• **CONSIGNE**
Répondez aux questions suivantes à partir du texte sur Teleperformance ci-dessous.
1. Combien de postes Teleperformance prévoit-elle de supprimer en France d'ici la fin de l'année ?
2. Quels sont les deux sites qui pourraient fermer ?
3. À combien s'élève le prix facturé pour une heure de service à Madagascar ?

• **TEXTE FOURNI**
○ ○ ○ ○ ○ ○ ○

En France, Teleperformance prévoit de supprimer près de 600 postes d’ici la fin de l’année, soit plus du tiers de ses effectifs français, via un plan de départs volontaires (PDV). Ce plan vise à réduire d’un quart la masse salariale des entités françaises, générant environ 15 millions d’euros d’économies annuelles. Le climat social est très dégradé : entre 2019 et 2023, le nombre de démissions a augmenté de 90 %, représentant 45 % des départs. Les conditions de travail sont difficiles, avec des cadences élevées (objectif de 370 secondes maximum par appel, contre 380 auparavant, jusqu’à dix appels par heure). Les avantages sociaux sont menacés (fin des primes de 13e mois, annualisation du temps de travail, restriction du télétravail).
Le PDV pourrait entraîner la fermeture de deux sites sur quatorze (Montigny-le-Bretonneux et Montpellier) et la disparition des équipes de production à Blagnac et Niort. La direction justifie ces mesures par les pertes enregistrées en France, alors que le groupe a réalisé 10,3 milliards d’euros de chiffre d’affaires en 2024 et 807 millions d’euros de résultat net. Teleperformance n’emploie en France qu’à peine 2 % de ses effectifs mondiaux, soit environ 1 900 salariés (hors les 7 500 de Majorel, concurrent racheté en 2023), conséquence de la conquête de marchés internationaux et de délocalisations massives. En quinze ans, le taux de profitabilité du groupe a doublé.
Fondée en 1978, Teleperformance a profité de l’essor de l’externalisation des services clients, un marché mondial estimé à 100 milliards d’euros. Le groupe détient 10 % de ce marché, devant l’américain Concentrix (9 %). La délocalisation, amorcée dès les années 1990, permet de réduire drastiquement les coûts : en France, une heure de service est facturée jusqu’à 34 euros, contre 16 à 18 euros au Maroc, 10 à 12 euros en Afrique subsaharienne, et seulement 8 euros à Madagascar. En 2013, la France comptait 4 089 salariés Teleperformance, moitié moins aujourd’hui. Les trois principaux pays employeurs sont l’Inde (87 283 salariés), les Philippines (60 353) et la Colombie (45 170).

○ ○ ○ ○ ○ ○ ○

• **LISTE DES ENREGISTREMENTS**
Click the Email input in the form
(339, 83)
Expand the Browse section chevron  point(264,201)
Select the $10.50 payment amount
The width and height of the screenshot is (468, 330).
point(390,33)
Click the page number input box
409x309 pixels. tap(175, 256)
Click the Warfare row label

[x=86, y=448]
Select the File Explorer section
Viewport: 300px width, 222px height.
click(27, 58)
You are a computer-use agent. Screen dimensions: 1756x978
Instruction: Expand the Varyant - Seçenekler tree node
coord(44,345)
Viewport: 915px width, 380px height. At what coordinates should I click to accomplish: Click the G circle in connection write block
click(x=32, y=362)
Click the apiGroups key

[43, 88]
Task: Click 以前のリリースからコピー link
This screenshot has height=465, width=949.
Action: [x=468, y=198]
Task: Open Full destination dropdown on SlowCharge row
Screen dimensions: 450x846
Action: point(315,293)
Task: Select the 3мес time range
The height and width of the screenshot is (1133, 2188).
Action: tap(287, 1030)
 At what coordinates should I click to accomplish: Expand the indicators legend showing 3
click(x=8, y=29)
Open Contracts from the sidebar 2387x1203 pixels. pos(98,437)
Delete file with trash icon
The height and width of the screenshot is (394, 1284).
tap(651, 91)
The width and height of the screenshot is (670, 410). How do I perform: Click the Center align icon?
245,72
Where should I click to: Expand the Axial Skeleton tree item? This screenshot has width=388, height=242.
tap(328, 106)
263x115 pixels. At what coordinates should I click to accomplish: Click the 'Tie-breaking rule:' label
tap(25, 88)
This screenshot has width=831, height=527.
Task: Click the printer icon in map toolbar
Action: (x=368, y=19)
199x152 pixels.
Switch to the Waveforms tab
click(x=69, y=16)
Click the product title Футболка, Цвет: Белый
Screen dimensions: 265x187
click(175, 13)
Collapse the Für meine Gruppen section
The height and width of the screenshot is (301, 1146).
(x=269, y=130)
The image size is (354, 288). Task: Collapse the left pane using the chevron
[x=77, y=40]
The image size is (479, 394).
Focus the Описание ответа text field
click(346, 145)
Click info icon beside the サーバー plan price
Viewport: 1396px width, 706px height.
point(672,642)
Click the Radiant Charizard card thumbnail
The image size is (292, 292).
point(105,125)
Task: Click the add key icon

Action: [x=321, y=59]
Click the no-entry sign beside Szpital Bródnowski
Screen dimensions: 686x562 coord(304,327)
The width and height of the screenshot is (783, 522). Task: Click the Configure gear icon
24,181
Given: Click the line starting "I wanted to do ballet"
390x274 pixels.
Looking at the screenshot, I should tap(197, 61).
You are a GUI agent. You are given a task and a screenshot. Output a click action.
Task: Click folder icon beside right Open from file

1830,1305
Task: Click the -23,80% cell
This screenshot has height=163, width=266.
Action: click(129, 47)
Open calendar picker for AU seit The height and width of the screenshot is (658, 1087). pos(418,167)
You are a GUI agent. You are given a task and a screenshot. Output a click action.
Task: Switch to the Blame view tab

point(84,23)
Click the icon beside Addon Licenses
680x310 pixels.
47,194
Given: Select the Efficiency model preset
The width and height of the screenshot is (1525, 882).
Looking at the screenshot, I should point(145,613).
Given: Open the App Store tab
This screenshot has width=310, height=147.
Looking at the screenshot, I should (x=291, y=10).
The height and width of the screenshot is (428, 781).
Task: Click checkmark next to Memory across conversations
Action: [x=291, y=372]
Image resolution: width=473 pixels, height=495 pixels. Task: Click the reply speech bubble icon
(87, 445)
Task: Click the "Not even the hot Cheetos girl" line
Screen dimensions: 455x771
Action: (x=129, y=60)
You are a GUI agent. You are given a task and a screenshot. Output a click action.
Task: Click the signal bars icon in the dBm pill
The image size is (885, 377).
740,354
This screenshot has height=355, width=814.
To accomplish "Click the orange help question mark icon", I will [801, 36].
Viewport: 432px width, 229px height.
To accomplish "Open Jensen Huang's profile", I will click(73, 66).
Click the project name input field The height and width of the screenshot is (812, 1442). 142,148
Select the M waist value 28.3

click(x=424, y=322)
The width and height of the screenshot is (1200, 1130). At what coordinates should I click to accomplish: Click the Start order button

○ ○ ○ ○ ○ ○ ○

• **CORRIGÉ**
1. Près de 600 postes.
2. Montigny-le-Bretonneux et Montpellier.
3. 8 euros.